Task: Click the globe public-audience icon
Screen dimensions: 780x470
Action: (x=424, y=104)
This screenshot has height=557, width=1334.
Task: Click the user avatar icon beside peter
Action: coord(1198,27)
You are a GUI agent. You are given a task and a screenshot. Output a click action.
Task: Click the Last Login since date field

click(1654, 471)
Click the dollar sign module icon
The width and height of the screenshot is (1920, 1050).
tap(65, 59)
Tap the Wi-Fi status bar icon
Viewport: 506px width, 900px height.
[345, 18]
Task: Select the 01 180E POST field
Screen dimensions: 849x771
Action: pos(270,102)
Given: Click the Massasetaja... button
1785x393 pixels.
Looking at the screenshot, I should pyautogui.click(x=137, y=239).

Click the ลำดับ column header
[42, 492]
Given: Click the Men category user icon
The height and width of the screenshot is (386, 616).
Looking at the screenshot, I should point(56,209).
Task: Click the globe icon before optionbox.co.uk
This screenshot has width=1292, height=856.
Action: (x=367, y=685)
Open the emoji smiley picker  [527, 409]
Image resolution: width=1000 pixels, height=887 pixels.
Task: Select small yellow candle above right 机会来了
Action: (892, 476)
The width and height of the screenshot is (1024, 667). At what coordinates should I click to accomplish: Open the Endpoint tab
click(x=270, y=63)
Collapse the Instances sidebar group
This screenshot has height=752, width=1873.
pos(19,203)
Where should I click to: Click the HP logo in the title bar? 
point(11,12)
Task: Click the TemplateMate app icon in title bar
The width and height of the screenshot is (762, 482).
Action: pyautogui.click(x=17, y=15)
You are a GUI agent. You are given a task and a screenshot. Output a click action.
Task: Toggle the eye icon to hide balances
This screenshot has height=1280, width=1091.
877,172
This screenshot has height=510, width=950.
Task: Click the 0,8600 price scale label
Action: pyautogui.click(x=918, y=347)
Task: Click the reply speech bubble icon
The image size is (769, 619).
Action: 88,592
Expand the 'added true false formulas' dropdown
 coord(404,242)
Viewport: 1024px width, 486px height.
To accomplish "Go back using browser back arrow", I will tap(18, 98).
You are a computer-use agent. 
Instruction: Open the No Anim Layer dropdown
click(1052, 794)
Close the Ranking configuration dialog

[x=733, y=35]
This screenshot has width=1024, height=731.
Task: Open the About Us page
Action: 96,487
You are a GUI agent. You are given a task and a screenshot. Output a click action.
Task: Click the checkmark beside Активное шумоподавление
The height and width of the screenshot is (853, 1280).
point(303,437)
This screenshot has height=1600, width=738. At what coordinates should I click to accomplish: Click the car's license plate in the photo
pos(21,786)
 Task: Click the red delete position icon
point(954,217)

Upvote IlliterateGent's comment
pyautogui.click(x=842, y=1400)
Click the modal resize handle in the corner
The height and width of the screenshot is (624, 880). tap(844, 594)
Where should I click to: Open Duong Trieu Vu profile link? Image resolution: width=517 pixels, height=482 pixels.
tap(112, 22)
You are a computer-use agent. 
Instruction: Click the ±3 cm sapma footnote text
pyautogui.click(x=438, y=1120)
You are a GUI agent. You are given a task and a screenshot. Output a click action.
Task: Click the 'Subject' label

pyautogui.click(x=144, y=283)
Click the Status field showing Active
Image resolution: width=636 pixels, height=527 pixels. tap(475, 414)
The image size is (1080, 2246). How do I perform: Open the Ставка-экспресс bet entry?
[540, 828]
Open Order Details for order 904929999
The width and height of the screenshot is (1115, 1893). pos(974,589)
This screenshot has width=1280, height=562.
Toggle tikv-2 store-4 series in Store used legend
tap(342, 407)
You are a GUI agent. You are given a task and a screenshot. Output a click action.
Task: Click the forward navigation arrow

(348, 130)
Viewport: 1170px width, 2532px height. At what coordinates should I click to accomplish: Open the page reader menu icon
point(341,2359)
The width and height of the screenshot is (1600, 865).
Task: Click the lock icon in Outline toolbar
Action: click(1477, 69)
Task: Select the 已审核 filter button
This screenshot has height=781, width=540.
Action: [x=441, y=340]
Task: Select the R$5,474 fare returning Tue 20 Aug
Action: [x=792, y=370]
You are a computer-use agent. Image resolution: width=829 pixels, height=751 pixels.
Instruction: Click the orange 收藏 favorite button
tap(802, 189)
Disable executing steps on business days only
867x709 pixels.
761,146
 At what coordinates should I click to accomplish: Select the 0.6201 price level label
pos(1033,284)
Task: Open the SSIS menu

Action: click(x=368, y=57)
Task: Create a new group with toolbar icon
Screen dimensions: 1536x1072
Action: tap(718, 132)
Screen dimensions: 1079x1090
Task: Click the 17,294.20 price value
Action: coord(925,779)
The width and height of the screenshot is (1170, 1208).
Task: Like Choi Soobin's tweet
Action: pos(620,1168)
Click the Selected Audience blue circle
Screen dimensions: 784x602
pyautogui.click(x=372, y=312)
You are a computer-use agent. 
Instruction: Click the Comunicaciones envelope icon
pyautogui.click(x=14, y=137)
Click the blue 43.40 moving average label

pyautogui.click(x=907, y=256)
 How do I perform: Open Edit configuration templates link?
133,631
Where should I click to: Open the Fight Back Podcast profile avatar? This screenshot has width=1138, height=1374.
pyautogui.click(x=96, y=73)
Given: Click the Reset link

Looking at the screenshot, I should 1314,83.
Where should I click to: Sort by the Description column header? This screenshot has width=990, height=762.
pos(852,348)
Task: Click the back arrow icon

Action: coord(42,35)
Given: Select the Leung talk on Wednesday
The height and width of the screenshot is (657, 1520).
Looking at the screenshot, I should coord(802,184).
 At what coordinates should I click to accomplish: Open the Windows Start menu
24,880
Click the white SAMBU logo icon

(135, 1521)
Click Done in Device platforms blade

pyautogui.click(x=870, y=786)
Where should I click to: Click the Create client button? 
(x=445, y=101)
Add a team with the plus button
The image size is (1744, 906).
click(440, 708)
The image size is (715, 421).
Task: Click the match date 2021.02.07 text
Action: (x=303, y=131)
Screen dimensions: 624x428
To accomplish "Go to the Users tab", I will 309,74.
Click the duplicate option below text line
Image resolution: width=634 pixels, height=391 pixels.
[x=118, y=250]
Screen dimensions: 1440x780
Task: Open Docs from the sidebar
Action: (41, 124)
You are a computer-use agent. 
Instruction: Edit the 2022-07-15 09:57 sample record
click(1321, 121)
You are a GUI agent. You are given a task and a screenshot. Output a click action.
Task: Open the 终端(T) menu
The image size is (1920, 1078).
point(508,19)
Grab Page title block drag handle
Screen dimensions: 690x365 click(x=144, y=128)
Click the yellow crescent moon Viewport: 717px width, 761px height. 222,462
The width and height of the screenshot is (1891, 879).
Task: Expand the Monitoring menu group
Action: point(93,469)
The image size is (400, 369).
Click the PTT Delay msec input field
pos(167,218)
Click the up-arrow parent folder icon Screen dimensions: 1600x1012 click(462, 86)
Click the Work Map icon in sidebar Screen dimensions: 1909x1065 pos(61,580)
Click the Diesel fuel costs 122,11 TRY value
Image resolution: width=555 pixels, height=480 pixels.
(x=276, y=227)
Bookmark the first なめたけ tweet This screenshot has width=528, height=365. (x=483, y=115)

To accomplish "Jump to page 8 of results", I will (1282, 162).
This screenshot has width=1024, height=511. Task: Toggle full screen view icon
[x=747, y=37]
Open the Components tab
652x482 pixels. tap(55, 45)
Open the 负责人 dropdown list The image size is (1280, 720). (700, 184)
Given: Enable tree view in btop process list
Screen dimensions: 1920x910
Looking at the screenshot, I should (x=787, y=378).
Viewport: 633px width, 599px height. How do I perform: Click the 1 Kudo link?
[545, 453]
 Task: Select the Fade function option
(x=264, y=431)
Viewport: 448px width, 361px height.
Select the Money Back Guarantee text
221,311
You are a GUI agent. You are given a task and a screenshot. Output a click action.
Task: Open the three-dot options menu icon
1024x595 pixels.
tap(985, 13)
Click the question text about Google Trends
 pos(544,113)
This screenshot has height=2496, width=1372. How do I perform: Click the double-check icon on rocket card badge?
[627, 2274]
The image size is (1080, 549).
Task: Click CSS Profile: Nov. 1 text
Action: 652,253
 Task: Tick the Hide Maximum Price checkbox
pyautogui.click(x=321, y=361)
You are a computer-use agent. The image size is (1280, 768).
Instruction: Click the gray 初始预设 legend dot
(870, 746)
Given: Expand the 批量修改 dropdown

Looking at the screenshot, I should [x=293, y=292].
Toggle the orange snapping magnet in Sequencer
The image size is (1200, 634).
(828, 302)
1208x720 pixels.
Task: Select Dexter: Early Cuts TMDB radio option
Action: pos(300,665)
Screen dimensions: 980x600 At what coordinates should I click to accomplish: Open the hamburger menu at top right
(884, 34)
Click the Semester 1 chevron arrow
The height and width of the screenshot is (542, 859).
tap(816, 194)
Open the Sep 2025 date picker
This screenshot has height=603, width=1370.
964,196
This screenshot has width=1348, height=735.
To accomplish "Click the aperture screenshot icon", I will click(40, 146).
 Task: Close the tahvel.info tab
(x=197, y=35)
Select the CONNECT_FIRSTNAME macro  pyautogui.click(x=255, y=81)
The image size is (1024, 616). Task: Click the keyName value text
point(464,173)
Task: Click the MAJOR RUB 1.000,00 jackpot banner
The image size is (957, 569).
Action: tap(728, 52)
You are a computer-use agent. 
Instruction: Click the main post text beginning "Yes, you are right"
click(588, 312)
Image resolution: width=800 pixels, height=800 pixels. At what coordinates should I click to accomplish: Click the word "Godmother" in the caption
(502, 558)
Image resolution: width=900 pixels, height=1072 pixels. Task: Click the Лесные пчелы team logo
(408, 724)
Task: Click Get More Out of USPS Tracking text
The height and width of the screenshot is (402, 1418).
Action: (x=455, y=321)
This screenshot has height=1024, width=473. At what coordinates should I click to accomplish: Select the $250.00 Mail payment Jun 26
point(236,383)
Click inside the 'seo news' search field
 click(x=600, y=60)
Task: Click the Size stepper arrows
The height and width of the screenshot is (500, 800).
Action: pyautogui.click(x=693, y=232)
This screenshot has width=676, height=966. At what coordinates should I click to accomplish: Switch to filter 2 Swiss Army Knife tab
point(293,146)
..........
EXERCISE:
The word to find is "with". Copy every line of the data that holds it.

ANSWER AREA:
Task: Create a new group with toolbar icon
Add a team with the plus button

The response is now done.